Nei corridoi del potere a Bruxelles, un leader europeo ha definito “enorme” l’impatto dell’accordo UE sul (quasi) embargo delle importazioni di petrolio dalla Russia. In effetti, il provvedimento centrale del sesto pacchetto di sanzioni partorito dall’inizio delle operazioni militari di Mosca in Ucraina sembra essere apparentemente di un altro livello rispetto ai precedenti, ma, come questi ultimi, il peso delle conseguenze – siano esse “enormi” o anche un po’ meno gravose – non toccherà tanto al destinatario delle misure punitive (la Russia) ma in grandissima parte a coloro che le hanno imposte (l’Europa).
---*---
__OBIETTIVO A__: Nel testo sull'embargo del petrolio russo, con quale aggettivo un leader europeo ha definito l'impatto dell'accordo UE?
__OBIETTIVO B__: Riporta il passo del testo sull'embargo del petrolio russo che comincia con "Nei corridoi del" e prosegue fino a "hanno imposte (l’Europa).".
__OBIETTIVO C__: Prosegui il testo sull'embargo del petrolio russo dal punto in cui si interrompe.

Voci per individuare parole ed elementi:
---*---
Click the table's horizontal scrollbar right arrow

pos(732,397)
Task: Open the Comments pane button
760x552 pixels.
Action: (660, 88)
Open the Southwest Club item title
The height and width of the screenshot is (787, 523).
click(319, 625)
---*---
__RISPOSTA CORRETTA A__: Enorme.

__RISPOSTA CORRETTA B__:
Nei corridoi del potere a Bruxelles, un leader europeo ha definito “enorme” l’impatto dell’accordo UE sul (quasi) embargo delle importazioni di petrolio dalla Russia. In effetti, il provvedimento centrale del sesto pacchetto di sanzioni partorito dall’inizio delle operazioni militari di Mosca in Ucraina sembra essere apparentemente di un altro livello rispetto ai precedenti, ma, come questi ultimi, il peso delle conseguenze – siano esse “enormi” o anche un po’ meno gravose – non toccherà tanto al destinatario delle misure punitive (la Russia) ma in grandissima parte a coloro che le hanno imposte (l’Europa).

__RISPOSTA CORRETTA C__:
Di conseguenza, le nuove sanzioni non saranno di nessuna utilità nemmeno per il raggiungimento dello scopo ufficiale di esse, ovvero convincere Putin a mettere fine alla guerra. Un’intesa tra Mosca e Kiev che porti a una soluzione diplomatica “equa e ragionevole”, come ha spiegato questa settimana il cancelliere tedesco Olaf Scholz, continuerà quindi a dipendere da quanti danni alle proprie economie i paesi europei saranno disposti a mettere in conto, assieme ai danni materiali e in termini di vite umane che il regime di Kiev accetterà per farsi carico degli interessi di Bruxelles e, soprattutto, di Washington.
Al netto della propaganda, anche i commenti della stampa ufficiale ammettono spesso che il (quasi) embargo concordato dall’Europa farà poco o nulla per modificare i piani di Mosca in Ucraina. Le divisioni stesse che erano emerse dentro all’UE nelle scorse settimane dimostrano che in gioco c’è la questione delle esigenze energetiche dei paesi membri più che la teorica penalizzazione dei profitti russi derivanti da questo settore.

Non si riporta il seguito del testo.